The centres will provide resource support for practical STEM activity in schools and an accessible base for extracurricular projects.
HIE has appointed international specialist firm FIRST Scandinavia, the company that developed and owns the Newton concept, to create Scotland’s first Newton room at North Highland College in Thurso.
FIRST Scandinavia is a not-for-profit organisation whose purpose is to encourage children and young people’s interest in science, engineering and mathematics.
SSA is planning a network of Newton rooms across the Highlands to help ensure there are sufficient numbers of young people with the STEM skills needed for future economic growth.
Andrew Johnston, HIE’s director for the SSA project, said:
“It is very fitting that the first Newton room in the country will open in Thurso. Caithness has been at the forefront of scientific and technological advances in Scotland for more than 60 years and this facility will help it stay there.
“We are delighted to be working with FIRST Scandinavia. We look forward to learning from their considerable experience in inspiring young people in rural communities about STEM subjects and, in turn, contributing to their programme.
“We also relish the opportunity to build international relationships with the communities and employers already involved in the Newton room network in Norway and Denmark.”
Stian Elstad, managing director for the FIRST Scandinavia foundation, said “More than 180,000 children have been educated in the Newton rooms in Norway, and now we are looking forward to establishing the international network of Newton rooms.
“We strongly believe in sharing state of the art STEM educational programs across borders, and this is the first important step in that process.
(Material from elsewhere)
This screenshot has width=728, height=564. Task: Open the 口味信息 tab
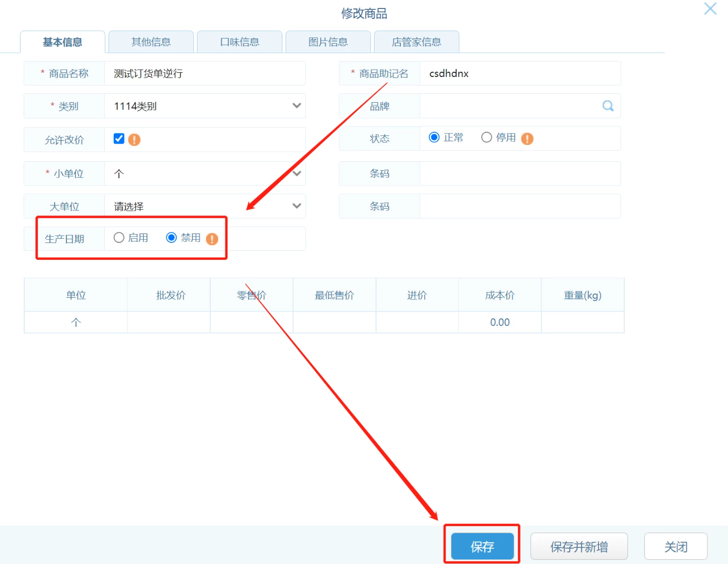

Establishing great learning facilities for the innovators and engineers of tomorrow is crucial in order to attract their interest and increase their understanding and motivation to pursue further studies and careers within this field. We can´t wait to get started in Scotland.”
Donald MacBeath, Principal of North Highland College UHI, added: “We are delighted that our main campus in Thurso has been chosen as the home of Scotland’s first Newton room. Any college or university campus would have been a great choice but we feel our venue is particularly befitting as the Newton room will be located in close proximity to our Engineering, Technology and Energy Centre (ETEC) and our Environmental Research Institute (ERI, both of which are involved directly with their respective industry partners. Having the Newton room on our campus can only strengthen our relationships with schools and young people, encouraging them to take up a hobby, education and potentially employment in a STEM related field.”
Thousands of new high-quality jobs in biosciences and renewable energy are anticipated in the Highlands and Islands in the coming years. Developing a suitably skilled workforce is essential to ensure employers of these jobs locate in the region.
The SSA partnership approach is designed to provide a coherent STEM learning experience throughout a young person’s education. This in turn will help young people benefit from some of these emerging and future technological developments and related career opportunities.
Other organisations behind the SSA include Skills Development Scotland, the University of the Highlands and Islands, NHS Highland and The Highland Council.